▼
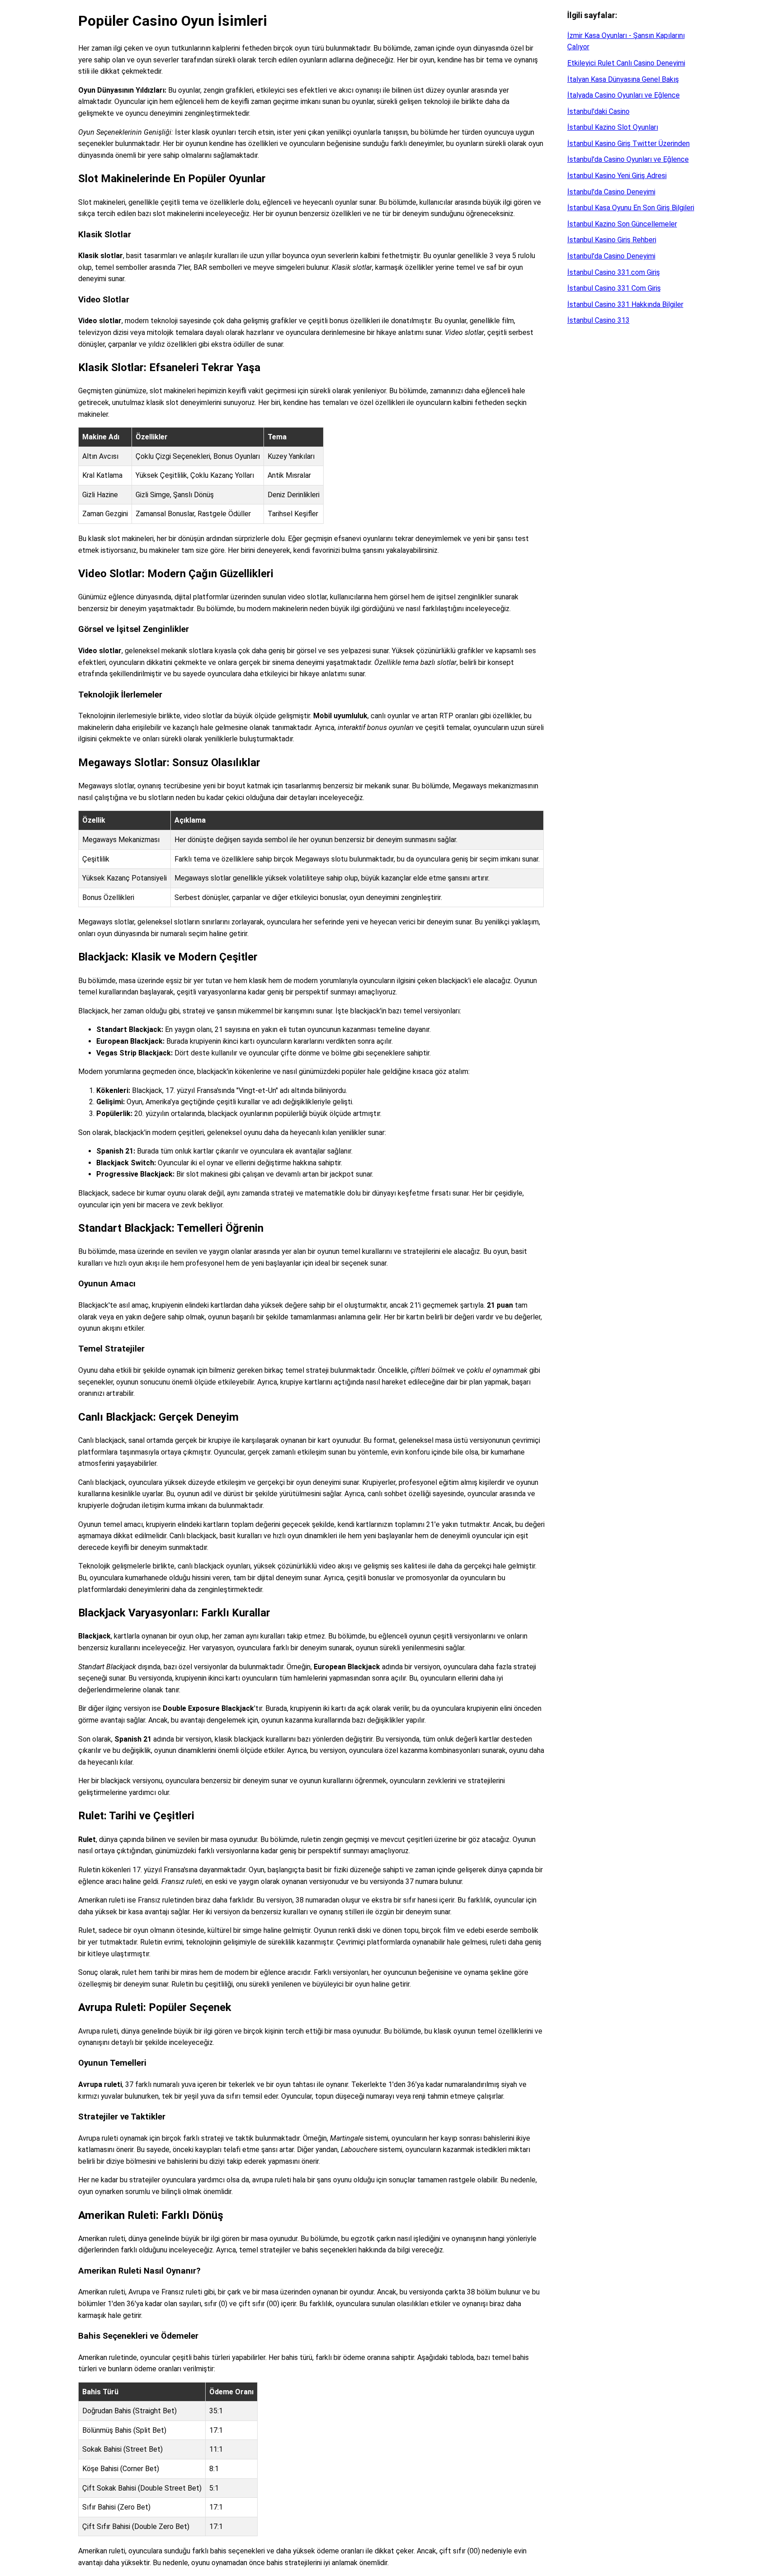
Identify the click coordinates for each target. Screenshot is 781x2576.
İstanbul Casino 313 (598, 320)
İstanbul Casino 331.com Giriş (613, 272)
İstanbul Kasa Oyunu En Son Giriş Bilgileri (630, 207)
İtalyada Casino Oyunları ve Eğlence (623, 95)
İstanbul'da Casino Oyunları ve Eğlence (628, 159)
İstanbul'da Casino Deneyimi (611, 192)
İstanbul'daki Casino (598, 111)
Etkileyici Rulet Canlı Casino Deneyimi (626, 63)
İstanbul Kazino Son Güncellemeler (622, 224)
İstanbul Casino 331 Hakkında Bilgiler (625, 304)
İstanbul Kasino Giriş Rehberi (611, 239)
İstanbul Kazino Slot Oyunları (612, 127)
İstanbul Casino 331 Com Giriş (614, 288)
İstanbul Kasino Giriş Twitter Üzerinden (628, 143)
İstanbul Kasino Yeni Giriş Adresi (617, 175)
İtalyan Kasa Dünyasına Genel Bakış (623, 79)
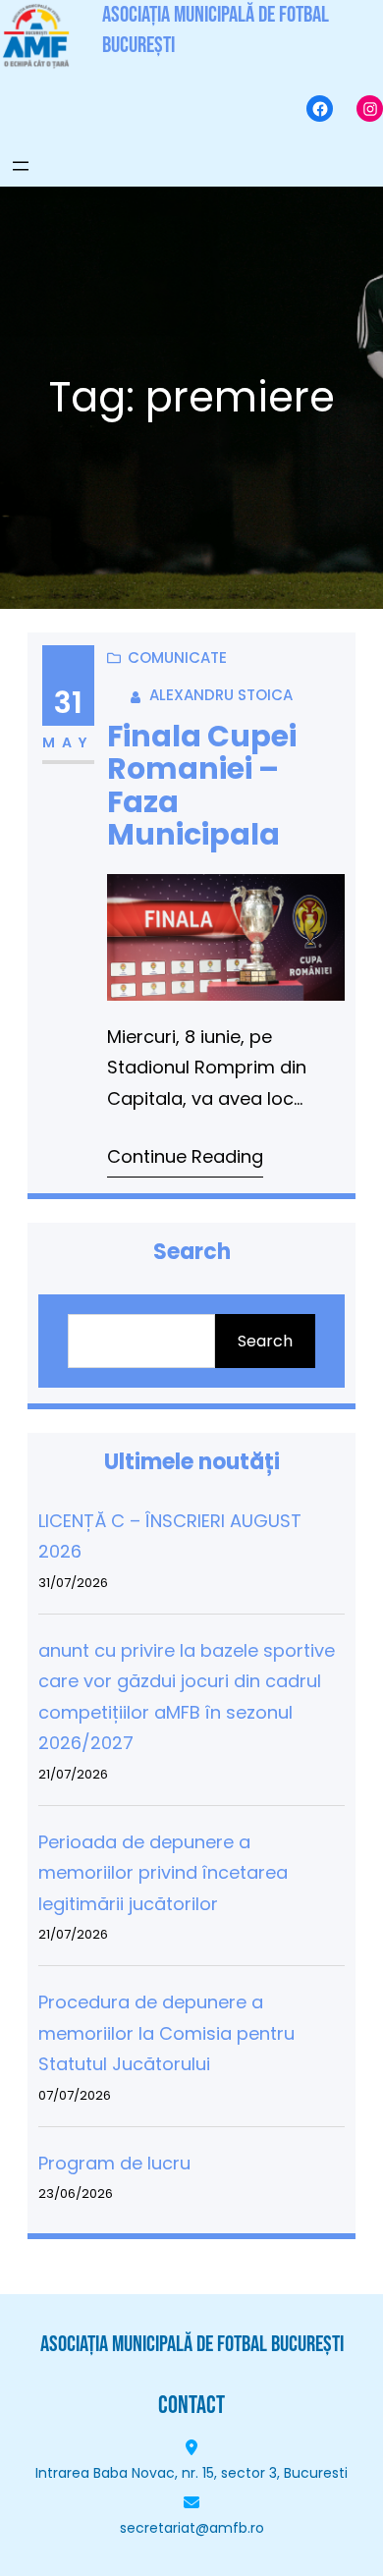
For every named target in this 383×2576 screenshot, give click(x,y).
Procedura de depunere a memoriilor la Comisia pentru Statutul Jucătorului (166, 2033)
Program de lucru (114, 2163)
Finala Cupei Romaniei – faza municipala (202, 785)
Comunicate (177, 657)
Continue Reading (185, 1156)
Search (265, 1341)
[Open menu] (20, 166)
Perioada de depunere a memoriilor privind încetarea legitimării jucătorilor (163, 1873)
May (68, 742)
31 (68, 703)
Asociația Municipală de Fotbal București (192, 2344)
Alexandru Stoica (221, 695)
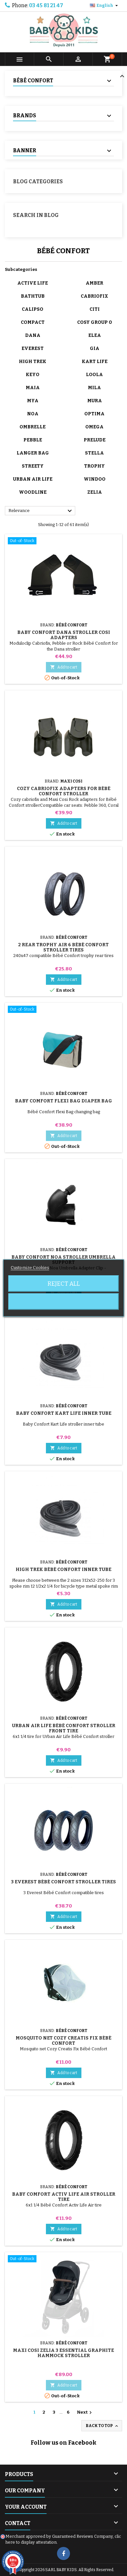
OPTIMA (94, 414)
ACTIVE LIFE (32, 283)
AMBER (94, 283)
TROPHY (94, 466)
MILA (94, 387)
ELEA (94, 335)
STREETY (33, 466)
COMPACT (33, 322)
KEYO (32, 374)
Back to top (102, 2426)
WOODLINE (33, 492)
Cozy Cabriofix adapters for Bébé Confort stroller (63, 791)
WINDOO (95, 479)
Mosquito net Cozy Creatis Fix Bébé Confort (63, 2040)
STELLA (94, 453)
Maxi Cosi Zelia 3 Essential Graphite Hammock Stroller (63, 2353)
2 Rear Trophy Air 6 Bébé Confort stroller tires (63, 947)
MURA (94, 401)
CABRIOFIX (94, 296)
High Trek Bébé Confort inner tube (63, 1569)
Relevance (41, 511)
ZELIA (94, 492)
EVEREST (32, 348)
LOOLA (94, 374)
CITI (95, 309)
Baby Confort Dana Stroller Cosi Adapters (63, 635)
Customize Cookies (30, 1267)
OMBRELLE (33, 427)
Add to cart (63, 667)
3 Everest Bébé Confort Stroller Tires (63, 1882)
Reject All (64, 1283)
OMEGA (94, 427)
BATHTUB (33, 296)
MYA (32, 401)
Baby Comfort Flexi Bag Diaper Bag (63, 1101)
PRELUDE (95, 440)
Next (85, 2413)
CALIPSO (32, 309)
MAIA (33, 387)
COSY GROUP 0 (94, 322)
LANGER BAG (33, 453)
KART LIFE (94, 361)
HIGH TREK (32, 361)
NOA (32, 414)
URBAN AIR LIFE (32, 479)
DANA (32, 335)
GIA (94, 348)
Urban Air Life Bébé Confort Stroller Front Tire (63, 1728)
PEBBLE (32, 440)
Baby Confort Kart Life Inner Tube (63, 1413)
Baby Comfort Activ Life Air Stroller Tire (63, 2196)
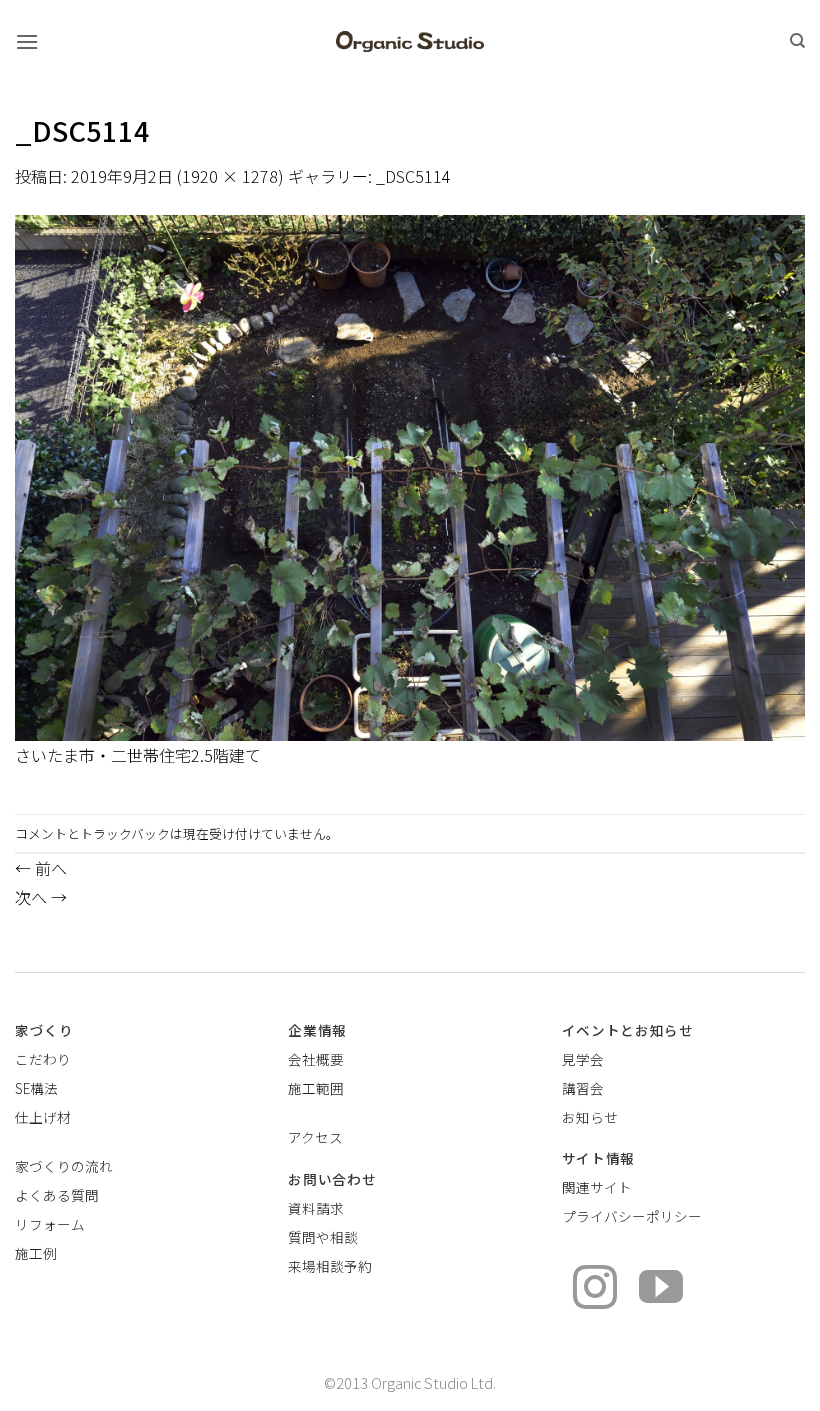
▲
## THE PROBLEM
Everything in the entries above should be printed again exactly, apart from the pictures.

## REPLY
Identify the click coordinates for each target. Screenshot is 781x2576.
İstanbul Casino 313 (598, 320)
İstanbul Casino 331.com Giriş (613, 272)
İstanbul Kasa Oyunu En Son Giriş Bilgileri (630, 207)
İtalyada Casino Oyunları ve Eğlence (623, 95)
İstanbul'da Casino Oyunları ve Eğlence (628, 159)
İstanbul'da Casino Deneyimi (611, 192)
İstanbul'daki Casino (598, 111)
Etkileyici Rulet Canlı Casino Deneyimi (626, 63)
İstanbul Kazino Son Güncellemeler (622, 224)
İstanbul Casino 331 Hakkında Bilgiler (625, 304)
İstanbul Kasino Giriş Rehberi (611, 239)
İstanbul Kazino Slot Oyunları (612, 127)
İstanbul Casino 331 Com Giriş (614, 288)
İstanbul Kasino Giriş Twitter Üzerinden (628, 143)
İstanbul Kasino Yeni Giriş Adresi (617, 175)
İtalyan Kasa Dünyasına Genel Bakış (623, 79)
For every named target in this 383×2576 screenshot, give click(x,y).
Procedura de depunere a memoriilor la Comisia pentru Statutul Jucătorului (166, 2033)
Program de lucru (114, 2163)
Finala Cupei Romaniei – faza municipala (202, 785)
Comunicate (177, 657)
Continue Reading (185, 1156)
Search (265, 1341)
[Open menu] (20, 166)
Perioada de depunere a memoriilor privind încetarea legitimării jucătorilor (163, 1873)
May (68, 742)
31 (68, 703)
Asociația Municipală de Fotbal București (192, 2344)
Alexandru Stoica (221, 695)
OPTIMA (94, 414)
ACTIVE LIFE (32, 283)
AMBER (94, 283)
TROPHY (94, 466)
MILA (94, 387)
ELEA (94, 335)
STREETY (33, 466)
COMPACT (33, 322)
KEYO (32, 374)
Back to top (102, 2426)
WOODLINE (33, 492)
Cozy Cabriofix adapters for Bébé Confort stroller (63, 791)
WINDOO (95, 479)
Mosquito net Cozy Creatis Fix Bébé Confort (63, 2040)
STELLA (94, 453)
Maxi Cosi Zelia 3 Essential Graphite Hammock Stroller (63, 2353)
2 Rear Trophy Air 6 Bébé Confort stroller tires (63, 947)
MURA (94, 401)
CABRIOFIX (94, 296)
High Trek Bébé Confort inner tube (63, 1569)
Relevance (41, 511)
ZELIA (94, 492)
EVEREST (32, 348)
LOOLA (94, 374)
CITI (95, 309)
Baby Confort Dana Stroller Cosi Adapters (63, 635)
Customize Cookies (30, 1267)
OMBRELLE (33, 427)
Add to cart (63, 667)
3 Everest Bébé Confort Stroller Tires (63, 1882)
Reject All (64, 1283)
OMEGA (94, 427)
BATHTUB (33, 296)
MYA (32, 401)
Baby Comfort Flexi Bag Diaper Bag (63, 1101)
PRELUDE (95, 440)
Next (85, 2413)
CALIPSO (32, 309)
MAIA (33, 387)
COSY GROUP 0 (94, 322)
LANGER BAG (33, 453)
KART LIFE (94, 361)
HIGH TREK (32, 361)
NOA (32, 414)
URBAN AIR LIFE (32, 479)
DANA (32, 335)
GIA (94, 348)
Urban Air Life Bébé Confort Stroller Front Tire (63, 1728)
PEBBLE (32, 440)
Baby Confort Kart Life Inner Tube (63, 1413)
Baby Comfort Activ Life Air Stroller Tire (63, 2196)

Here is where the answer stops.